Nuclear waste storage problem splits Supreme Court

The justices worried that allowing oil and gas companies and the Lone Star State to upend a private nuclear waste facility would open the door to endless litigation.


By Kelsey Reichmann

March 5, 2025

WASHINGTON (CN) — The Supreme Court didn’t appear closer to resolving decades of gridlock on nuclear waste storage Wednesday as the justices struggled to decide who — if anyone — can challenge regulatory authority on licensing private facilities.

“Yucca Mountain was supposed to be the permanent solution,” Justice Neil Gorsuch, a Donald Trump appointee, said of the plan to create federal waste storage for spent nuclear fuel.

“Congress said it had to be done by 1998. No president complied with that, and in all the years since, we’ve spent something like $15 billion on it — it’s a hole in the ground.”

Private companies tried to fill the void left by the standstill, but the case before the Supreme Court could further delay that effort.

“We would never have any ending to litigation if parties who want to intervene could come in at any point in time, even after judgment, raising new issues, when they weren't parties below,” Justice Sonia Sotomayor, a Barack Obama appointee, said.

Interim Storage Partners wants to build a temporary waste site for civilian nuclear power facilities in Andrews County, Texas, near an existing low-level radiological waste disposal facility. The project would store thousands of tons of spent nuclear fuel above Texas’ Permian Basin — a productive oil field and the only source of safe water for hundreds of miles.

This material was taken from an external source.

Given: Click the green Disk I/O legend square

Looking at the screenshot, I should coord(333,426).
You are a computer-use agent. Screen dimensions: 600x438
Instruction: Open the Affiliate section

After investing millions in the licensing process, the Nuclear Regulatory Commission — an independent board created by Congress to regulate the civilian possession and use of radioactive materials — permitted ISP to move forward with the first private spent nuclear waste facility.

Licensing the Andrews County facility marked a major move in the dormant federal effort to safely dispose of nuclear waste until Texas and a group of oil and gas companies stepped in.

Fasken Land and Minerals and the Lone Star State claimed the Nuclear Regulatory Commission doesn’t have the authority to license private facilities. The Fifth Circuit allowed both parties to interject themselves into the licensing process even though they hadn’t participated in the administrative review of ISP’s license.

The three democratic appointees critiqued Fasken and Texas for an 11th-hour intervention.

“Your only participation in the agency proceeding was to be excluded from it,” Justice Elena Kagan, an Obama appointee, told Fasken. “But then you're saying: Well, if I was excluded wrongly, I'm a party.”

Because it was aggrieved by the commission’s action, Fasken said it could challenge the commission. According to Fasken, the agency was at fault for trying to dictate which parties could challenge its actions.

“Are you going to allow agencies to manipulate their rules so that they can decide who gets to challenge them?” David Frederick, an attorney with Kellogg Hansen representing Fasken, asked the justices.

The remark seemed to outrage Justice Ketanji Brown Jackson, a Joe Biden appointee, who fired back, “Quite frankly, I'm worried about party manipulation.”

Gorsuch said Fasken’s argument sounded like an Administrative Procedure Act question that would be brought before a lower court instead of the Fifth Circuit.

The commission and ISP reiterated that the Andrews County facility would only be an interim solution while the Yucca Mountain project remains stalled. Several conservative justices appeared dubious that the Texas facility would only be temporary.

Justice Clarence Thomas, a George W. Bush appointee, called the facility “virtually permanent,” and Gorsuch questioned if Yucca Mountain could even be considered the permanent solution anymore. 

“You parties seem to think the Yucca Mountain project is dead,” Gorsuch said. “If that's true and there's no different permanent repository, how is this interim storage?”

If the Andrews County facility were approved, its license would be good for 40 years. Multiple justices seemed to think the decadeslong period proved that the facility would act as a permanent solution, but Sotomayor suggested that view was shortsighted.

“I'm finding it curious that in a country that's celebrating its 250th year that some of my colleagues think that 40 years can't be temporary,” Sotomayor said. “I hope that we make it another 250, but if it takes 40 or 80 years for a solution to come, it would still be temporary, correct?”

The commission defended its authority to provide these licenses, stating it had been doing so since the 1980s.

The justices seemed to have mixed views on whether the Nuclear Regulatory Commission had the authority to license the Andrews County facility, but Justice Brett Kavanaugh, a Trump appointee, said following the long-standing interpretation benefitted industry investment.